Fibromyalgia (FM) affects 2-4% of the general population with typical symptoms such as
generalized and widespread pain, sleep disturbances, problems in memory and attention,
anxiety and depression. Pharmacological treatment and psychotherapeutic interventions
have produced limited effects so far. Interestingly, lifetime psychosocial adversities
are substantially elevated in FM but no interventions are currently offered. Given the
complex etiology of FM, combining a psychotherapy with other treatment options can
maximize the potential benefit of this intervention. The investigators will test in
Barcelona, whether a trauma-oriented therapy, Eye Movement Desensitization Reprocessing
(EMDR), in combination with a non-invasive brain stimulation technique, transcranial
Direct Current Stimulation (tDCS), can improve typical FM symptoms.
Outcomes
Primary outcomes:
To test whether EMDR plus tDCS or EMDR plus sham-tDCS in comparison to TAU group,
improve pain intensity, depressive and anxious symptoms and trauma associated
symptoms after therapy and follow-up.
To test whether an improvement in pain intensity, depressive and anxious symptoms
and trauma associated symptoms can be augmented by simultaneous tDCS comparing EMDR
plus tDCS with EMDR plus sham-tDCS after the intervention and whether this is
maintained at the follow-up visit.
Secondary outcomes:
To test whether the EMDR plus tDCS or EMDR plus sham-tDCS in comparison to TAU
group, improves more in subjective wellbeing after the treatment, and whether this
is maintained at the follow-up visit.
Indicators to monitor clinical changes will be performed via various standard self- and
hetero-applied scales by blind-to-treatment raters and information provided by patients
and the medical chart IT system of our catchment area at baseline (visit 1), post
treatment at 6 months (visit 2), and follow-up evaluation at 12 months (visit 3).

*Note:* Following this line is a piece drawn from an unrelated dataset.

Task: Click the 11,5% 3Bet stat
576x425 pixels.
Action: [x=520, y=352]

This multicenter collaborative project will involve the participation of the Psychiatric
Department of the Parc de Salut Mar responsible for coordinating the study, the
Rheumatology Department of the Parc de Salut Mar responsible for patient recruitment, and
the Cognitive Neuro-Lab of the Universitat Oberta de Catalunya for guidance and council
on tDCS use.
Design
Within a double-blind randomized controlled design, patients will be randomized to one of
the following three treatment arms:
EMDR with tDCS (20 sessions) vs EMDR with sham-tDCS (20 sessions) vs TAU.

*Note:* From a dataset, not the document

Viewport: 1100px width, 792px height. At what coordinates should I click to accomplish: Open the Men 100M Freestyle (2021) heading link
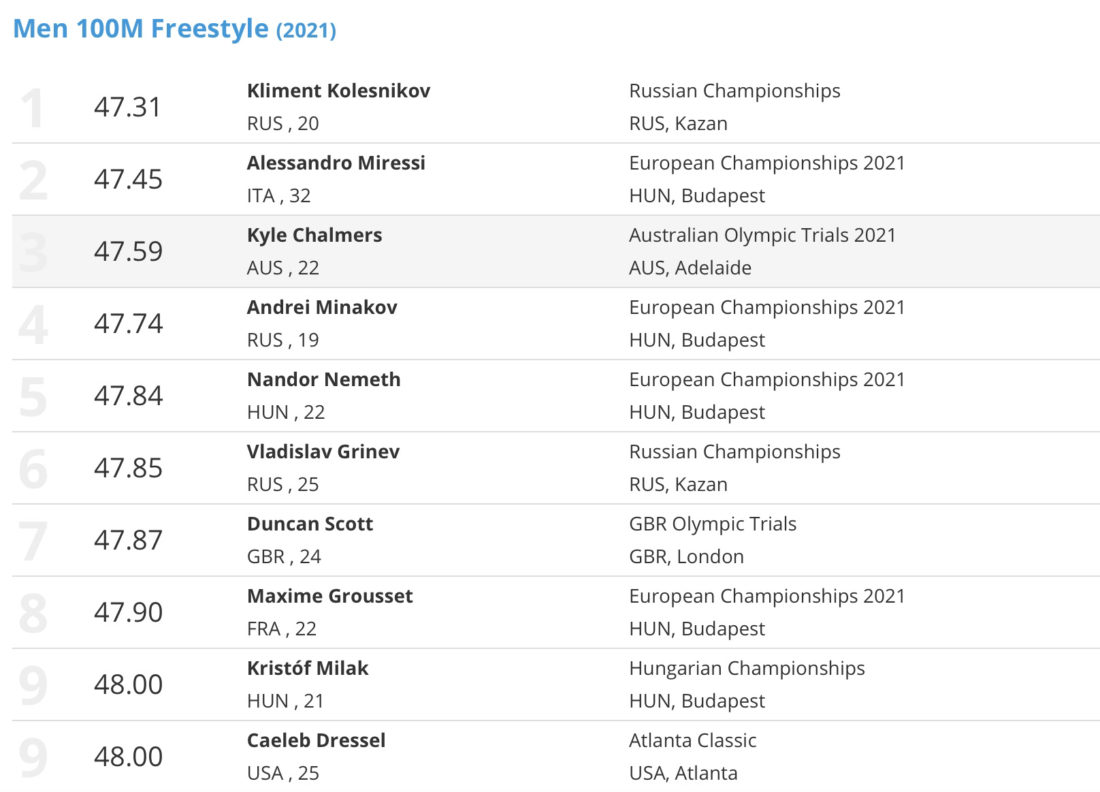coord(174,29)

Psychotherapists, raters, and patients will be kept blind for tDCS treatment conditions
until the end of the trial.
Participants
The patient sample will consist of 96 females fulfilling the 2016 American College of
Rheumatology criteria for FM based on clinical interview (Wolfe et al, 2010).
Interventions
Randomizations
Participants were randomly assigned to one of the three study groups using REDCap's
stratified randomization module to ensure balanced allocation in terms of Revised
Fibromyalgia Impact Questionnaire (FIQ-R) score and education level. When a new
participant is enrolled, REDCap identifies their stratum based on the data for these two
variables, then it assigns them to a study arm using block randomization within that
stratum, favoring the arm with the fewest current assignments to maintain balance. The
allocation sequence is concealed from outcome raters until participants have finished the
trial. This randomization module enforces balance by prioritizing equal group sizes
within strata, even with uneven stratum sizes, it provides real-time adaptations by
adjusting assignments dynamically as participants enroll and it logs all randomization
events for reproducibility purposes.
Computation of sample size
The main tests of the study will consist of assessing whether patients assigned to EMDR
show different levels in the pain intensity variable using a standard formula for
two-tailed t-tests. The total sample size required to detect large to very large effect
size differences (Cohen's d ≥ 1) between three groups with a significance level of 0.05
and statistical power of 80% is 28. Assuming 15% dropouts, we will aim to randomize 96
patients, meaning 32 per group.
Statistical Analysis
The distribution of socio-demographic and clinical characteristics between groups at
baseline will be summarized using descriptive statistics. The change in clinical and
functional variables from the baseline evaluation to post intervention will be analyzed
using linear model t-tests, including as regressors of no interest the potential
confounders (age, pain score, anxiety and depression severity, and number of years in
education). The statistical software used for the analysis will be the latest available
version of R. The investigators will conduct an intention to treat (ITT) analysis, and
will use the "Last Observation Carried Forward" (LOCF) method for losses at follow-up.